** MATERIAL PROVIDED follows **
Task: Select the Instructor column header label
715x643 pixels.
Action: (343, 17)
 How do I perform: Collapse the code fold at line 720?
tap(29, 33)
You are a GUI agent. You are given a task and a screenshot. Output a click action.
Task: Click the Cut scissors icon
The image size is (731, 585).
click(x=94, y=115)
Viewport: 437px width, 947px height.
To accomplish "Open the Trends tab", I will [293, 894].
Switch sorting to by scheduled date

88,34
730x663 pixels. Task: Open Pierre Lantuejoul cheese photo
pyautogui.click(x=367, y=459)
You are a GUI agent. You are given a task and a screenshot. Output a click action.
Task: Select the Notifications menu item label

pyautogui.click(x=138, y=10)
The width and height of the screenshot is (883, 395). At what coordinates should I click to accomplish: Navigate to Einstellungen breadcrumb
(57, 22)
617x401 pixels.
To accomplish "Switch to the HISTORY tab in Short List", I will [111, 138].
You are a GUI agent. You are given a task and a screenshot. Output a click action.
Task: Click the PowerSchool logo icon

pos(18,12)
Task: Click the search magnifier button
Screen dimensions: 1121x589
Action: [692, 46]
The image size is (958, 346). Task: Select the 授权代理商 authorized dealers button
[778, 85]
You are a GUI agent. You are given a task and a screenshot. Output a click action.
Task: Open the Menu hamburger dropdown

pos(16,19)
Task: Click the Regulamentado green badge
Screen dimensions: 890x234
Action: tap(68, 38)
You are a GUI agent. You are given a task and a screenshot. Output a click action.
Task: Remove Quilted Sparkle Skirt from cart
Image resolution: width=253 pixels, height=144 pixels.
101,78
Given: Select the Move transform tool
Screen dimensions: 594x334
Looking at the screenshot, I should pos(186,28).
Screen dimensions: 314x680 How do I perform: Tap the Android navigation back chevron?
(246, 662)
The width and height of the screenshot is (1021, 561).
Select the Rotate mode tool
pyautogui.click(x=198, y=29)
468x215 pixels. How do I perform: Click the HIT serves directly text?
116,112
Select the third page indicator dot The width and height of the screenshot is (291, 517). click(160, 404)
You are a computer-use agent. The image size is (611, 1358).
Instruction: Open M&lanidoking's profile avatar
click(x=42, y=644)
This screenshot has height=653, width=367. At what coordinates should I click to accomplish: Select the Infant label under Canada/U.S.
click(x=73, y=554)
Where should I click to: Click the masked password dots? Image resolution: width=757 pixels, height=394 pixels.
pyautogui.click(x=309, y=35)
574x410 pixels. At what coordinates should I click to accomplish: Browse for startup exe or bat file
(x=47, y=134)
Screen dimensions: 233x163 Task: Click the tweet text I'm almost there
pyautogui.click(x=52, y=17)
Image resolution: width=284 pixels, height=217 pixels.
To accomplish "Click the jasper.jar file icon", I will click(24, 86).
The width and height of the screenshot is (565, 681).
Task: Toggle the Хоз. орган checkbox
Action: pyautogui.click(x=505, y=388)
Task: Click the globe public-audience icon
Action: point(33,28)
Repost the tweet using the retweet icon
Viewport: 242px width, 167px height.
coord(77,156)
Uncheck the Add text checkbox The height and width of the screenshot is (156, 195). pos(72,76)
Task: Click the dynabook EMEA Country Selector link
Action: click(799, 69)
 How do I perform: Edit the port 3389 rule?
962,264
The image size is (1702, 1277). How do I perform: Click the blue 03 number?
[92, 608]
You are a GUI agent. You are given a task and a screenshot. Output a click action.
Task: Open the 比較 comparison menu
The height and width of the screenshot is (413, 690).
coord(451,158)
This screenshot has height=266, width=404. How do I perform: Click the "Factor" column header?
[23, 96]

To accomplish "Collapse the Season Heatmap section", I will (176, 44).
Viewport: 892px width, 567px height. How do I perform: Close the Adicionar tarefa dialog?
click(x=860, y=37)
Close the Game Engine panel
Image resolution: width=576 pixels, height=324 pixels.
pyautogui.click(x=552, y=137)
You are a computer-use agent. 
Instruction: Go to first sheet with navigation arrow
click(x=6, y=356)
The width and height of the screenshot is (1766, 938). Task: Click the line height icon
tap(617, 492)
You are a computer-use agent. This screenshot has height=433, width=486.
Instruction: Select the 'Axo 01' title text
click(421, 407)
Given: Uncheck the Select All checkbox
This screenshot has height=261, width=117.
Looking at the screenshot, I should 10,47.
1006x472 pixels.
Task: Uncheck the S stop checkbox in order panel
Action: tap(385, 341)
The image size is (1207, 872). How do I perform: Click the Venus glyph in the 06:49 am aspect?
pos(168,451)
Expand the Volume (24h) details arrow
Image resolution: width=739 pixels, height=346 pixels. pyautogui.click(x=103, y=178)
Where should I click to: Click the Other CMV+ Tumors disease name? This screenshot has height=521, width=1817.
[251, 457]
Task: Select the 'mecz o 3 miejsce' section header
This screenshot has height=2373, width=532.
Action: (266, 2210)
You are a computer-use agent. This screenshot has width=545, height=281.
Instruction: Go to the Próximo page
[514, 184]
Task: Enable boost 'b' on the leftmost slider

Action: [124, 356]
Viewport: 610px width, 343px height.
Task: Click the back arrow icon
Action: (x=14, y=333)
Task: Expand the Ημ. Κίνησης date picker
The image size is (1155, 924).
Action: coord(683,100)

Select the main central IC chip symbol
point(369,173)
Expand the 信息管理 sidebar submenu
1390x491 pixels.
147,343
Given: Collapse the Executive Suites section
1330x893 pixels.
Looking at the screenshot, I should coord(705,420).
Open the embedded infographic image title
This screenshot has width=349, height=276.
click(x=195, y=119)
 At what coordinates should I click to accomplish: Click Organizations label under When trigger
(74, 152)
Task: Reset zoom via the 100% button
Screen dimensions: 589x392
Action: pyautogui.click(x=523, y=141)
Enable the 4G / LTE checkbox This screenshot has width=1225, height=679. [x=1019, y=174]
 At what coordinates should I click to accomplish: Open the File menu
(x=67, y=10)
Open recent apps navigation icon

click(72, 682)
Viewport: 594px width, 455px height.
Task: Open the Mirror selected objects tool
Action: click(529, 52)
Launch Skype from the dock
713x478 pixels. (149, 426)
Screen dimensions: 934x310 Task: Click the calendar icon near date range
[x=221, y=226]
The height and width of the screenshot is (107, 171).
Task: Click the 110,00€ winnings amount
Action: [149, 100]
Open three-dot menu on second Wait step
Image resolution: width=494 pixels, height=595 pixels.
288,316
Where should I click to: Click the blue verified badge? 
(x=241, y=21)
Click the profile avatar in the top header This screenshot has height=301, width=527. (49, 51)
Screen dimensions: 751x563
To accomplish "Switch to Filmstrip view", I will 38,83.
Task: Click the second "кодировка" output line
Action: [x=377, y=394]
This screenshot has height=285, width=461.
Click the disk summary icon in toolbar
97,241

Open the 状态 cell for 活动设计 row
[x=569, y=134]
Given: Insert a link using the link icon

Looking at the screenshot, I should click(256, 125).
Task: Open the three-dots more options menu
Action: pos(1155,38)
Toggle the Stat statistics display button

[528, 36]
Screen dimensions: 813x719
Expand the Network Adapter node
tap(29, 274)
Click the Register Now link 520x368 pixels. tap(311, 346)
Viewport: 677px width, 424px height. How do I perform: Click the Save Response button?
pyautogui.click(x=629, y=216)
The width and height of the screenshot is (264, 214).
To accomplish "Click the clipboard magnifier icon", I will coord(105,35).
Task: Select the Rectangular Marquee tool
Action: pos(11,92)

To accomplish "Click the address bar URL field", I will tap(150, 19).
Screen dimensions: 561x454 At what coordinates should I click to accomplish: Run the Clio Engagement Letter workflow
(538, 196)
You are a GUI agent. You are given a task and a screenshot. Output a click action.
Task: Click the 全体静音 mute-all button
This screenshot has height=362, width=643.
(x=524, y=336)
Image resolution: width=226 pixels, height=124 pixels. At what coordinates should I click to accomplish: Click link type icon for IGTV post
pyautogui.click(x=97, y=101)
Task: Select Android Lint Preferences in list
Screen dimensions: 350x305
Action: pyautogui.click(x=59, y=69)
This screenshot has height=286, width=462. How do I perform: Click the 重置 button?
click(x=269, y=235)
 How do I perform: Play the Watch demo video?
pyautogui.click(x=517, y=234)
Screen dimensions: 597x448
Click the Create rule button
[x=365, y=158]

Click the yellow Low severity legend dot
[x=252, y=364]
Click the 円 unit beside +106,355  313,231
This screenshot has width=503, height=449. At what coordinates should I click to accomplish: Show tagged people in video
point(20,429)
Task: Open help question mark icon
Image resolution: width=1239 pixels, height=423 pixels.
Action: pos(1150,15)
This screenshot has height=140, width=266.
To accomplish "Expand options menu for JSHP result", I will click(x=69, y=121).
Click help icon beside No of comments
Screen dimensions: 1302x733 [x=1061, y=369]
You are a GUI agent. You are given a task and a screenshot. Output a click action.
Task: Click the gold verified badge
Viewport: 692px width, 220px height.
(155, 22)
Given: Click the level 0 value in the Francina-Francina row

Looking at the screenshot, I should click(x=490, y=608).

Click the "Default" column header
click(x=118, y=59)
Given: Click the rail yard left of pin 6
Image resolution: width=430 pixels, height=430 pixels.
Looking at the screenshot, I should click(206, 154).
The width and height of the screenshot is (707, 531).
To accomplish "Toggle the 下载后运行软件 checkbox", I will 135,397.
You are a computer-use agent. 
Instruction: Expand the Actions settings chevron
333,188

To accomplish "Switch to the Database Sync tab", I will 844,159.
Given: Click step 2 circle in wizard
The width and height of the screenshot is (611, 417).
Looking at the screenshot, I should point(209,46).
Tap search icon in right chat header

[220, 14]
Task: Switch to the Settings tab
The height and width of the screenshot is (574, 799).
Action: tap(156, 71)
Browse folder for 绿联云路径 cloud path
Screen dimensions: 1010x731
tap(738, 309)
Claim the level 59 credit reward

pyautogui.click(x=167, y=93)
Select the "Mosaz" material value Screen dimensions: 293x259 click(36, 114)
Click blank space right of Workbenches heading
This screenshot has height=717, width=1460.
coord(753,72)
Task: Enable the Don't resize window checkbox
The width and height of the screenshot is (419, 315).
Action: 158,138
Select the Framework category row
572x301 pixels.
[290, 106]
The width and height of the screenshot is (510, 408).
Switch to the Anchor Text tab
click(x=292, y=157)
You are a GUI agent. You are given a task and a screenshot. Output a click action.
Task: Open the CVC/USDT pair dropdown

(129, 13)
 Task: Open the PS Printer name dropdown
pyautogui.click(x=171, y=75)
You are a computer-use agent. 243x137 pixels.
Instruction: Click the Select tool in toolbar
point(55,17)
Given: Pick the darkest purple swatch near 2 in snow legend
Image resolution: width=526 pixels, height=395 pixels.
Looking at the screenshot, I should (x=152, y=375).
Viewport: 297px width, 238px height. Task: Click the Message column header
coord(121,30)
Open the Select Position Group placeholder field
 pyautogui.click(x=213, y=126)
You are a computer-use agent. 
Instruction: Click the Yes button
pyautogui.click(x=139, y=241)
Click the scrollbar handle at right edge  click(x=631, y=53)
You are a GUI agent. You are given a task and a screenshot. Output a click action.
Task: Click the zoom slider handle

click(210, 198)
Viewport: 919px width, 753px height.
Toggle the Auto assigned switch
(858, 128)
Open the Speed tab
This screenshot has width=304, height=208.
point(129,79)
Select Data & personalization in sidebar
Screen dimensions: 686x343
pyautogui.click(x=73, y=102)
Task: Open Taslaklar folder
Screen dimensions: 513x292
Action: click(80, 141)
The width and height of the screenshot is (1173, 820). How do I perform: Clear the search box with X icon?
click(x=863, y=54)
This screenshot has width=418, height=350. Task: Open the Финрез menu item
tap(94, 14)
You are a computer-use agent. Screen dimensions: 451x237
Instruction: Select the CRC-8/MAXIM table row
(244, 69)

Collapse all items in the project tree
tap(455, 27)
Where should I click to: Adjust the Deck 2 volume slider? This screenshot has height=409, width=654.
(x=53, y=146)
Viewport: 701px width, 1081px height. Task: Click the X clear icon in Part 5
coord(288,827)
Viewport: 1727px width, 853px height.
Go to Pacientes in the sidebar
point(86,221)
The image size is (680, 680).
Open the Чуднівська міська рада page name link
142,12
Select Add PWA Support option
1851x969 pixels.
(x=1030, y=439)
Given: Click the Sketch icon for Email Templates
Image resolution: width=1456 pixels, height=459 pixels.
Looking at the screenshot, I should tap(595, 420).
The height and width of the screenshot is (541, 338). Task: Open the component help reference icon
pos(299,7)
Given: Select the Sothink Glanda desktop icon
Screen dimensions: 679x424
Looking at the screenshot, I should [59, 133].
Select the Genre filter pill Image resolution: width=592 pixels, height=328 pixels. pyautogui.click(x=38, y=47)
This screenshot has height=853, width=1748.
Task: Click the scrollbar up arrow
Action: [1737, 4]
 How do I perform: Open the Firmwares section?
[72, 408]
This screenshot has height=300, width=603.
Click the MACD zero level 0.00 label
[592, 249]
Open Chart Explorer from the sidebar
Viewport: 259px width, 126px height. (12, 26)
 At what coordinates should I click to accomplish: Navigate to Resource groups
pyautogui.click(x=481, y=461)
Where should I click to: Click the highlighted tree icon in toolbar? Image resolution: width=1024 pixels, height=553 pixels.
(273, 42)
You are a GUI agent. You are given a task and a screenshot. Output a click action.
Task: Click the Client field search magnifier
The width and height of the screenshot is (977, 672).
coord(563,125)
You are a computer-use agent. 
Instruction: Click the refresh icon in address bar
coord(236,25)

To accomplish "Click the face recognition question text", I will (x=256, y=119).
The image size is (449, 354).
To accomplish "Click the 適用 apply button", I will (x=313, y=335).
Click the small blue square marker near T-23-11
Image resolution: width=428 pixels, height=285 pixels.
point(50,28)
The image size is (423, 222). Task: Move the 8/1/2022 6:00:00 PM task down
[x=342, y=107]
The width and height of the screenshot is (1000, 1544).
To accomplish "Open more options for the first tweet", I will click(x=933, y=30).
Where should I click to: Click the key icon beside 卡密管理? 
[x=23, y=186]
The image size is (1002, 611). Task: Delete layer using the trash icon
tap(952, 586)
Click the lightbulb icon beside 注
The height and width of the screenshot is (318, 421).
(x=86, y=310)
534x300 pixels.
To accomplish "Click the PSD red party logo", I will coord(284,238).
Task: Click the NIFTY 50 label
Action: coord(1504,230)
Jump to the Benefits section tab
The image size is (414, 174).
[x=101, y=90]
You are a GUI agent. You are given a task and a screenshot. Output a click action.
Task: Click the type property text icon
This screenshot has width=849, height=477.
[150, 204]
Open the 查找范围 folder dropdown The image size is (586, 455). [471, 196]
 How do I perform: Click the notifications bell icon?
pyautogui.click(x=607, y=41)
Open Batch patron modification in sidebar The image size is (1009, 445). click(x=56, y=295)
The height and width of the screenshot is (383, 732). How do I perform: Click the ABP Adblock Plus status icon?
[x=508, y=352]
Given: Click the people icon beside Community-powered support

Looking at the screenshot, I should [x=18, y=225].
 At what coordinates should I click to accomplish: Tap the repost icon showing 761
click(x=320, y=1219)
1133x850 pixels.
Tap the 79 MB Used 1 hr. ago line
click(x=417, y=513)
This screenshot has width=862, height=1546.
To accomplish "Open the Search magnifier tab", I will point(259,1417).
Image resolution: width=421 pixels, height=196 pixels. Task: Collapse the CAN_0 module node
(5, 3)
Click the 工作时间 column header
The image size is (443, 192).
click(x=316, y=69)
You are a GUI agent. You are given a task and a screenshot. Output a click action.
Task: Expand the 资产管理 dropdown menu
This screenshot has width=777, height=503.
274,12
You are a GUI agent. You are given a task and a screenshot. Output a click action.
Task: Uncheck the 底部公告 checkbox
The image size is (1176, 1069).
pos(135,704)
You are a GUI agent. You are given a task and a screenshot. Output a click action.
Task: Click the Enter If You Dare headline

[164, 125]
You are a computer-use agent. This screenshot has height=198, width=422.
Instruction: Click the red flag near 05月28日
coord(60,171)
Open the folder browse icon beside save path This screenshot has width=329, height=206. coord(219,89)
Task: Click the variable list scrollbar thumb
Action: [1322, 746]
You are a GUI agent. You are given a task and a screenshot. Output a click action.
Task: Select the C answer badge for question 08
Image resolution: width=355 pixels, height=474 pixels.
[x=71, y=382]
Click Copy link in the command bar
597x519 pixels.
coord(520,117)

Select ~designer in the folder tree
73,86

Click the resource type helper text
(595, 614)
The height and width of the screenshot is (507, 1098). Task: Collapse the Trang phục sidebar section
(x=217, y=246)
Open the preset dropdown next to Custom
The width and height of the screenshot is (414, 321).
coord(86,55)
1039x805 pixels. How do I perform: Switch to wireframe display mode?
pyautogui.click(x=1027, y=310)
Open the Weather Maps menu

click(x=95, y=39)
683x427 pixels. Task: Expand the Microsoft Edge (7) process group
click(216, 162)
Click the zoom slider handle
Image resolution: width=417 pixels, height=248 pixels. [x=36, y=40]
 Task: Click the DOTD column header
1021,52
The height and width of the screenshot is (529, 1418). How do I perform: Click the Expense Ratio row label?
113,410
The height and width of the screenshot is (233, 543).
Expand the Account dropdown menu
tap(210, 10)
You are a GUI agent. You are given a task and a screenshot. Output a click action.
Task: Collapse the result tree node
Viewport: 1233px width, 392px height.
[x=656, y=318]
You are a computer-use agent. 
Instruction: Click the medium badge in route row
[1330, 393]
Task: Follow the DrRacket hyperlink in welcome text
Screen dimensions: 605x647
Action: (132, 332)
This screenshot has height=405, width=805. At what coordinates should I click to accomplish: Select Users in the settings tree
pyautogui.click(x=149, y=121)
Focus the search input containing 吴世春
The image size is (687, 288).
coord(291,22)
** End of MATERIAL PROVIDED **
> _WHAT IS EXPECTED_
Extract from the material all lines containing the string "result".

> _EXPECTED ANSWER_
To accomplish "Expand options menu for JSHP result", I will click(x=69, y=121).
Task: Collapse the result tree node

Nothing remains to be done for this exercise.